Как раз в эту ночь кто-то снова постучался в окно хаты Карвюков. Карвючиха со стоном заворочалась на кровати. Как назло, их хата стояла на отлете у паленчицкого тракта. За неделю женщина с ног сбилась: один за другим приходили люди, просили воды, молока, кусочек хлеба. Но в эту ночь она, наконец, решила выспаться.
Стук повторился упрямый, сильный. Она натянула на голову рядно и отвернулась к стене. Пусть их стучат. Постучат и уйдут. Дорога длинна, мир велик. Не одна ее хата стоит у дороги, — думала она со злостью, прислушиваясь, не повторится ли стук.

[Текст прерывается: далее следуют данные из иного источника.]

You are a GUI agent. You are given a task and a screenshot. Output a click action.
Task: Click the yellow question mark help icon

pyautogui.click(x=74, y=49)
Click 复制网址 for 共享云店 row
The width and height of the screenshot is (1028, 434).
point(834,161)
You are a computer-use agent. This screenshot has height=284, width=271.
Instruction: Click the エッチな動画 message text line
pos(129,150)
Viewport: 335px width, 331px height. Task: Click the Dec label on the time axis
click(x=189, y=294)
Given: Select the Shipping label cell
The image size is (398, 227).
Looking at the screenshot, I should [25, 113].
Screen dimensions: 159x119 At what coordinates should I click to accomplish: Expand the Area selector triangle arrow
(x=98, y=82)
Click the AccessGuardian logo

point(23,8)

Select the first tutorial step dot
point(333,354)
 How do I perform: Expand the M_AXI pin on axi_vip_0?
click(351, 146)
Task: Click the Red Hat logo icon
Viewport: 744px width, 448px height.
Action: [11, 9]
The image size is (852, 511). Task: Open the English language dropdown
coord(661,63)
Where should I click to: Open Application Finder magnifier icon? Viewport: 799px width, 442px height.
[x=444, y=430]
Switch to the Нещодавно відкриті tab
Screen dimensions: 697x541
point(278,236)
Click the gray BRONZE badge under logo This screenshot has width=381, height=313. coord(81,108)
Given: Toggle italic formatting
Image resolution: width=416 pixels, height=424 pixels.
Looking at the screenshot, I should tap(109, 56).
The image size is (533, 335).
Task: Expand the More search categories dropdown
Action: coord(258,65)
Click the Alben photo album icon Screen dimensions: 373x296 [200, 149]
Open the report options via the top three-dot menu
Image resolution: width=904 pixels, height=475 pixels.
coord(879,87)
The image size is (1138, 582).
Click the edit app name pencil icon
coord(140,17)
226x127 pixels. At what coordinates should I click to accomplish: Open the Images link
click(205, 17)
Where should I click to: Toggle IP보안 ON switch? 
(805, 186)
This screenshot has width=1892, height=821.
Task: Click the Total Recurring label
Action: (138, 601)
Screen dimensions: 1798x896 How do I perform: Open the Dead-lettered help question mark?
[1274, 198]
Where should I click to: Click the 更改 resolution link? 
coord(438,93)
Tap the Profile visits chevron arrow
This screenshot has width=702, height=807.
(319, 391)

И ей невольно подумалось о сыне, который ушел двадцать восьмого августа. Она теперь знала, как это выглядит, — разбитые отряды, идущие, куда глаза глядят. Кто знает, как он там, где он. И если жив, то в какое окно стучится в эту пору и подаст ли ему кто кружку воды, пустит ли в сарай на сено поспать часок?
Она поспешно вскочила и пошла открывать дверь. Ну, конечно, стоят, терпеливо ждут. Четверо мужчин, две женщины.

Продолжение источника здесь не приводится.